Normally, keyboard gives access to two "levels" of symbols. For example, one A might allow one to input the characters ‹a› and (using Shift) ‹A›. Once numbers, punctuation, and other useful symbols are accounted for, there is not a lot of room on a keyboard for the standard set of characters used in a language, particularly if it's much higher than 26. Several strategies are used to make more characters available:

  • AltGr. When held down, this key allows access to a third and fourth level of keys.
  • Compose. The two (or more) keystrokes following pressing this key determine what character is input. For example, Compose followed by a followed by ' (or vice versa) might be a way to input ‹á›.
  • Dead keys. Use of a dead key is like replacing the first two keystrokes of a compose key combination. So for example, ' followed by a might be a way to input ‹á›. To get ‹'›, you would need to either type ' and character that can't be combined with ‹◌́›, or a special key that "neutralises" the dead key, like space (so to get ‹'› followed by a space, you'd need to press space twice). Note some differences in how different systems treat dead keys: IBus displays ‹'› unless something it can combine with is subsequently entered, but Windows has traditionally needed a neutralising key.
  • Combining diacritical marks. A combining diacritical mark is a character that is separate from a previous character, but functions as a diacritic. For example, ‹a› followed by ‹◌́› is ‹á›, which is represented as U+0061 U+0301, whereas there is also a single character that looks the same, ‹á›, is represented as U+00E1. The ‹◌́› character may be mapped to any key, potentially even with AltGr access to it.
  • Key combinations / Many-character. There exist a variety of ways to input long words in non-alphabetic orthographies. This can be seen as similar to the "dead keys" approach.

What to base it on

What layout should you base a new keyboard layout on?

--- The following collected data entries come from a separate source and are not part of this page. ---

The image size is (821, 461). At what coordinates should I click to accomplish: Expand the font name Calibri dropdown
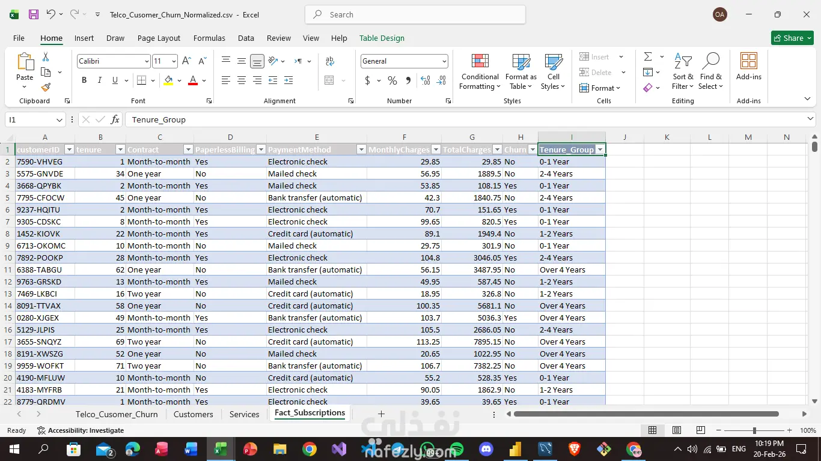pyautogui.click(x=147, y=61)
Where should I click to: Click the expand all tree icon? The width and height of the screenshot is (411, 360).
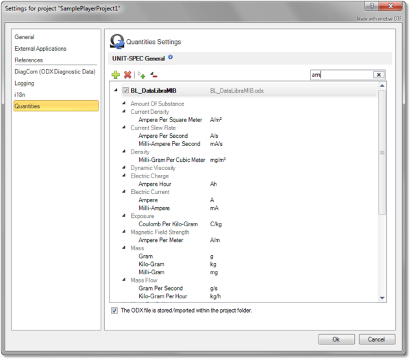142,74
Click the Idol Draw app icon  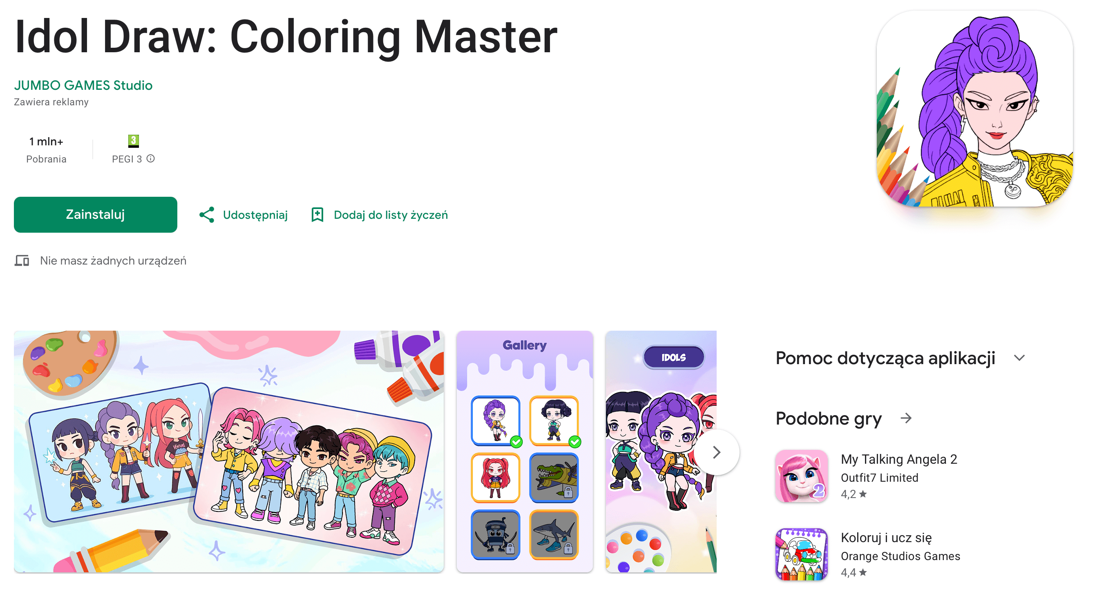(x=975, y=109)
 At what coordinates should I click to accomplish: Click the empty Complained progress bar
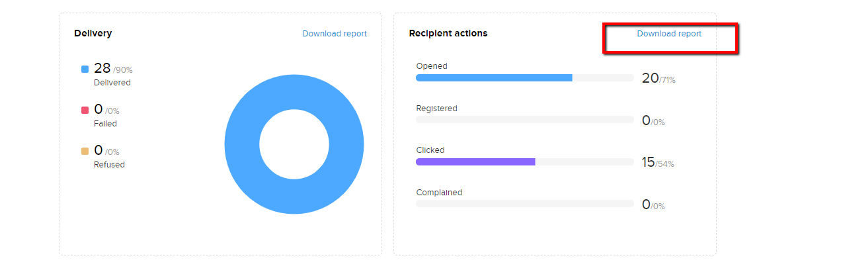[x=524, y=204]
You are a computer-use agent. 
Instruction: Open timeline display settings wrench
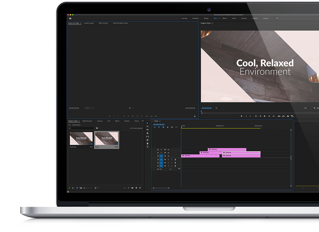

  • The keyboard of a similar script
  • A regionally dominant keyboard
  • U.S. English

There are some issues to keep in mind:

  • Do you want to send the message "your script is just a variety of X colonial script"?
  • What is easiest for the speakers? / What might they be familiar with already?
  • What do the speakers have access to? / What technology might they be using already?
  • Could a few characters be added that allow the speakers of this language to input another major language (of the area / world)?

For assignments, of course, you may choose to just make an input method that is easier for you, e.g. based on the U.S. English layout. But make sure you explain your decision.


  • Which of these xkb keyboard layouts do you think Kazakh speakers in Kazakhstan prefer to use to type Kazakh, and why? Note that almost all Kazakh speakers in Kazakhstan also speak Russian (but not all Russian speakers in Kazakhstan also speak Kazakh).
Kazakh - available in Windows for at least 15 years or so
Kazakh (with Russian)
Russian - the modern standard Russian keyboard layout

Russian (Kazakhstan, with Kazakh)

  • Here's a basic Spanish layout based on a U.S. English layout:












































(Dead keys are in green)

Combinations of inputs that result in other inputs include the following:

  • ◌́ a = á
  • ◌́ e = é
  • ◌́ i = í
  • ◌́ o = ó
  • ◌́ u = ú
  • ◌̈ u = ü

Can you think of any issues with this layout?

Implementing a layout

Different operating systems have different input frameworks. Some of them are easier to make a new layout for than others.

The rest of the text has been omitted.